- [Input]

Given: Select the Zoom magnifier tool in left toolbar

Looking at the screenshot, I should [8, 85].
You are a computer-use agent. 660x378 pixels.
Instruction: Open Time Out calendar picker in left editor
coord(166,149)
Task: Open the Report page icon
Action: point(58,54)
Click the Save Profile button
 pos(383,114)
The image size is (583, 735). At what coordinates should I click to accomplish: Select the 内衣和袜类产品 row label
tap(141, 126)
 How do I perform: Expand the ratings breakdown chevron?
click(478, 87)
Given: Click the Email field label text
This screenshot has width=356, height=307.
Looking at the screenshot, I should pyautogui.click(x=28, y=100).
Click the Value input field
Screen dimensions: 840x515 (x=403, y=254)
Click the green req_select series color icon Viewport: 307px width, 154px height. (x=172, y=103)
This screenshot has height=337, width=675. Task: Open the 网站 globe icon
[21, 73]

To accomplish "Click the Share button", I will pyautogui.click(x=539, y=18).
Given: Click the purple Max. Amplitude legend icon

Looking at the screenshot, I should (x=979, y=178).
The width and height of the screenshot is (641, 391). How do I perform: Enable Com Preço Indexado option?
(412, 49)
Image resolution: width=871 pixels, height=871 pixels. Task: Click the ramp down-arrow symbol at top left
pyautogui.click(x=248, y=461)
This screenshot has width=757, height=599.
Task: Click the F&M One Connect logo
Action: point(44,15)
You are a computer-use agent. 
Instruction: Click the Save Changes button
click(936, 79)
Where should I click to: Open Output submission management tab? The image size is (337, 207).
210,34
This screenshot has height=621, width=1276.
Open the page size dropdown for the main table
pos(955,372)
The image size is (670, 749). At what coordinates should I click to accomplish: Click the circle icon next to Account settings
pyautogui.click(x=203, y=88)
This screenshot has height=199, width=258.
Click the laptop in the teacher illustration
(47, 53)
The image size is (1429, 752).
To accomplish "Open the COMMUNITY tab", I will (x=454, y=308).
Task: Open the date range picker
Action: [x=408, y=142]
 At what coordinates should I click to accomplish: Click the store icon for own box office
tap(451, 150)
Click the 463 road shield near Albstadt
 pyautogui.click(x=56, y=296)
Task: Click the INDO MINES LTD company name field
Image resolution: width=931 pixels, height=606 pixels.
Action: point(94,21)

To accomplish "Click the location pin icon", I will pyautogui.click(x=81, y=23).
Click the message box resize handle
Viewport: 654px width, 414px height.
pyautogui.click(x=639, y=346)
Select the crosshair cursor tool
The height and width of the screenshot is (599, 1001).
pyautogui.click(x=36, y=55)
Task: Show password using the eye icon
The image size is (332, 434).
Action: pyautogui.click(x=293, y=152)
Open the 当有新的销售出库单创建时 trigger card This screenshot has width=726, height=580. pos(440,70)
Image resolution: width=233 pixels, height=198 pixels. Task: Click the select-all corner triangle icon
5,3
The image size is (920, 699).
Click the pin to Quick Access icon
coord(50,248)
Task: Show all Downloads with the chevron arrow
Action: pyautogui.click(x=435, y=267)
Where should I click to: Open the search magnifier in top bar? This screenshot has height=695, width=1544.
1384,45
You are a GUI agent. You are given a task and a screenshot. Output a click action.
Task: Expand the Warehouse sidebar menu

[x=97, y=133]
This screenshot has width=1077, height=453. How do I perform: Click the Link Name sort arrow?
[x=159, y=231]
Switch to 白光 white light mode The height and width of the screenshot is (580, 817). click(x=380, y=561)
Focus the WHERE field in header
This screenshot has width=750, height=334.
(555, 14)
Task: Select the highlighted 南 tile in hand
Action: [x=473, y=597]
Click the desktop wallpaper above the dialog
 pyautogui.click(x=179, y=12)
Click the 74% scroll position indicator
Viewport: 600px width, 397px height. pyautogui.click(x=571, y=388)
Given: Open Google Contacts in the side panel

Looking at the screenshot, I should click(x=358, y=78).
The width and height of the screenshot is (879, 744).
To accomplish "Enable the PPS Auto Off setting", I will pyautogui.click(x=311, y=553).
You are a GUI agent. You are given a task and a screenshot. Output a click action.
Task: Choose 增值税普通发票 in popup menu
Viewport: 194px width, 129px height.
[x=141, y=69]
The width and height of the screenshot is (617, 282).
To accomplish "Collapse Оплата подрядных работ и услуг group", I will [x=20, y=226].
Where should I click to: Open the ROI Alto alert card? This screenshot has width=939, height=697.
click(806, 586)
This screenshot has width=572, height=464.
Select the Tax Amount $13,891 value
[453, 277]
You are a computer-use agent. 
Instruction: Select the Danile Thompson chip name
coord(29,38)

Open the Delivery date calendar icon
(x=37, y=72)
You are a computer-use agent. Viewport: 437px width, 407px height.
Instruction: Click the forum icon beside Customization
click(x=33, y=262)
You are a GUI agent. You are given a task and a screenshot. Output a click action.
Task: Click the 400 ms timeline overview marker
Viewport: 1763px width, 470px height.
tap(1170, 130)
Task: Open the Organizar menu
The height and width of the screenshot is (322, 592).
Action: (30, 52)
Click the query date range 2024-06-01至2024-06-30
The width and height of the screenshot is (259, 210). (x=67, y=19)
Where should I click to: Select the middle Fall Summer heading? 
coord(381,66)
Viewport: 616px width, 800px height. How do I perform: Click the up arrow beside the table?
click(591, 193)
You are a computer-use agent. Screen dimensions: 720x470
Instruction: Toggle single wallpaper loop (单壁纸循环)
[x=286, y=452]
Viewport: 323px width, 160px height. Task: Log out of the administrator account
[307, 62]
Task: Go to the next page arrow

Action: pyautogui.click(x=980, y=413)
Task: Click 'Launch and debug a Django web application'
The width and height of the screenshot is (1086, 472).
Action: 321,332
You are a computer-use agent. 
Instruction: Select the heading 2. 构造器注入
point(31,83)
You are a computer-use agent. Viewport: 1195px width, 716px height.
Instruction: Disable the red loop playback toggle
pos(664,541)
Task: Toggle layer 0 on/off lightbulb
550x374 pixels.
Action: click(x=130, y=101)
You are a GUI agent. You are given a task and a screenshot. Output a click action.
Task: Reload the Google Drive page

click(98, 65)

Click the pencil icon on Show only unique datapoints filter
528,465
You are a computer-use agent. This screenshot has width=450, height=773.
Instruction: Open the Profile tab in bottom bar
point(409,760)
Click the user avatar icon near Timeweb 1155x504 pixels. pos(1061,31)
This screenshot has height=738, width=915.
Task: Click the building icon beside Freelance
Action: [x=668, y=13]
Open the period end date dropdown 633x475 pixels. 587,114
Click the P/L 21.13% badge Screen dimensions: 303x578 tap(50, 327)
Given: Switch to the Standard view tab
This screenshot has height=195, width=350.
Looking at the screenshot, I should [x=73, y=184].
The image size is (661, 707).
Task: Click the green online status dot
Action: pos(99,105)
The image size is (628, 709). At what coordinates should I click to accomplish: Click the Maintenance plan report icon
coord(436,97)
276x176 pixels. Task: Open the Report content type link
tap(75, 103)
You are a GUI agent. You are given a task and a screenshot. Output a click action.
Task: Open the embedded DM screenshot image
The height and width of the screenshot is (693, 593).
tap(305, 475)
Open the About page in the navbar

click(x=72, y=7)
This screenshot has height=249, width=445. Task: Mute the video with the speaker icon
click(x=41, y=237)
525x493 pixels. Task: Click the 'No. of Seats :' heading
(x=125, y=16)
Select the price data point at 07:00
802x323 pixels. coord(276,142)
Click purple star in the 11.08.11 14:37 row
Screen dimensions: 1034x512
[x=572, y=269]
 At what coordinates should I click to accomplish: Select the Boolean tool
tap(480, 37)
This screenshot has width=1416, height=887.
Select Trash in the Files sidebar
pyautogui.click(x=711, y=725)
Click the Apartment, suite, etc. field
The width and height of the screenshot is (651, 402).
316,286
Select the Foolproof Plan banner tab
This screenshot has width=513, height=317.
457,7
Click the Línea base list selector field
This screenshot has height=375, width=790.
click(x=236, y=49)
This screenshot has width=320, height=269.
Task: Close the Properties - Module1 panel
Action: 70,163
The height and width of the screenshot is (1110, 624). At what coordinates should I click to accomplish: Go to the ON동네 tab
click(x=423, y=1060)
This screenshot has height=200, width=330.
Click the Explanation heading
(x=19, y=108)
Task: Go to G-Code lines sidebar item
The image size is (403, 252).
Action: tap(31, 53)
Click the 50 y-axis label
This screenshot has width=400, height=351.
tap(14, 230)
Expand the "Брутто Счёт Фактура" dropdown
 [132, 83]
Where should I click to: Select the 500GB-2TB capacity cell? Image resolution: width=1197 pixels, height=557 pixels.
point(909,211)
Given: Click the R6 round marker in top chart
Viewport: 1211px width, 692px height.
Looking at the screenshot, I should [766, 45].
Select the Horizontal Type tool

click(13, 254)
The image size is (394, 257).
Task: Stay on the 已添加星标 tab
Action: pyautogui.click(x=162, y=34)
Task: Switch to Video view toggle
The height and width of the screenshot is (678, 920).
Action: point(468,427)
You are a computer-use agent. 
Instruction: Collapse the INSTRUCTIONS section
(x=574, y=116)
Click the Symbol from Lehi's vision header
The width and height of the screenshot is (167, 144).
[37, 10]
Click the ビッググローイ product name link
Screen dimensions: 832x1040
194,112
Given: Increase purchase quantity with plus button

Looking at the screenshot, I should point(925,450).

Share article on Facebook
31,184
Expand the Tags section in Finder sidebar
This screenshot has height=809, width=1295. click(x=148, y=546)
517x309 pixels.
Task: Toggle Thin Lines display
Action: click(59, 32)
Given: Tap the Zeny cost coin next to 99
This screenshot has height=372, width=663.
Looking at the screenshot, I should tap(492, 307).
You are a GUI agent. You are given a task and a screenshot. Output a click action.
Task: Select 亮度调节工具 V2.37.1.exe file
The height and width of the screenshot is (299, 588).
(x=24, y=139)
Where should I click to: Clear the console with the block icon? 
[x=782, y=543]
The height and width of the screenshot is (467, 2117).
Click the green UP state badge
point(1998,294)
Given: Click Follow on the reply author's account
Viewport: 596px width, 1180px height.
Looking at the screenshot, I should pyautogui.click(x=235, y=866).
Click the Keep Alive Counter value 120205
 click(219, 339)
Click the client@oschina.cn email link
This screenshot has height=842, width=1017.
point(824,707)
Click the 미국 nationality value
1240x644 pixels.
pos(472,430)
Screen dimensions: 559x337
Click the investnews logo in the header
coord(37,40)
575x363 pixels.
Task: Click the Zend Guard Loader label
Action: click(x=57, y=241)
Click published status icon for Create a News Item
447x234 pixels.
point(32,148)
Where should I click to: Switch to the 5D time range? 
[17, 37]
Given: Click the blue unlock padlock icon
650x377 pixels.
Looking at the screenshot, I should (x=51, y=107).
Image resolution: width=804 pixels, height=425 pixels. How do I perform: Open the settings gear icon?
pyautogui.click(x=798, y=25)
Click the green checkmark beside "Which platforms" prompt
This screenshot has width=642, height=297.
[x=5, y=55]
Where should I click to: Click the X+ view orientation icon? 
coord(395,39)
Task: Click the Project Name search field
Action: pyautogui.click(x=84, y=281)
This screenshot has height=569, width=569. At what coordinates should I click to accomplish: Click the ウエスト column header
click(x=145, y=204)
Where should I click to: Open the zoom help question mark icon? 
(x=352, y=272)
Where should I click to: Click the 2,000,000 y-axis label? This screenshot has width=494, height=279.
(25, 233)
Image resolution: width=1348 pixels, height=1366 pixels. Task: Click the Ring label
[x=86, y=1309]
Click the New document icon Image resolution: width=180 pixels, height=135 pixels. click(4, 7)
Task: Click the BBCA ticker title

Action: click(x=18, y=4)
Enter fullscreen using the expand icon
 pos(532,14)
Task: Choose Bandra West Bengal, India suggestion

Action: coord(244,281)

- [Work task] Give back exactly the lines of the listing above that run from the line with "This screenshot has height=200, width=330." to the line with "Task: Switch to Video view toggle", inclusive.

- [Output]
This screenshot has height=200, width=330.
Click the Explanation heading
(x=19, y=108)
Task: Go to G-Code lines sidebar item
The image size is (403, 252).
Action: tap(31, 53)
Click the 50 y-axis label
This screenshot has width=400, height=351.
tap(14, 230)
Expand the "Брутто Счёт Фактура" dropdown
 [132, 83]
Where should I click to: Select the 500GB-2TB capacity cell? Image resolution: width=1197 pixels, height=557 pixels.
point(909,211)
Given: Click the R6 round marker in top chart
Viewport: 1211px width, 692px height.
Looking at the screenshot, I should [766, 45].
Select the Horizontal Type tool

click(13, 254)
The image size is (394, 257).
Task: Stay on the 已添加星标 tab
Action: pyautogui.click(x=162, y=34)
Task: Switch to Video view toggle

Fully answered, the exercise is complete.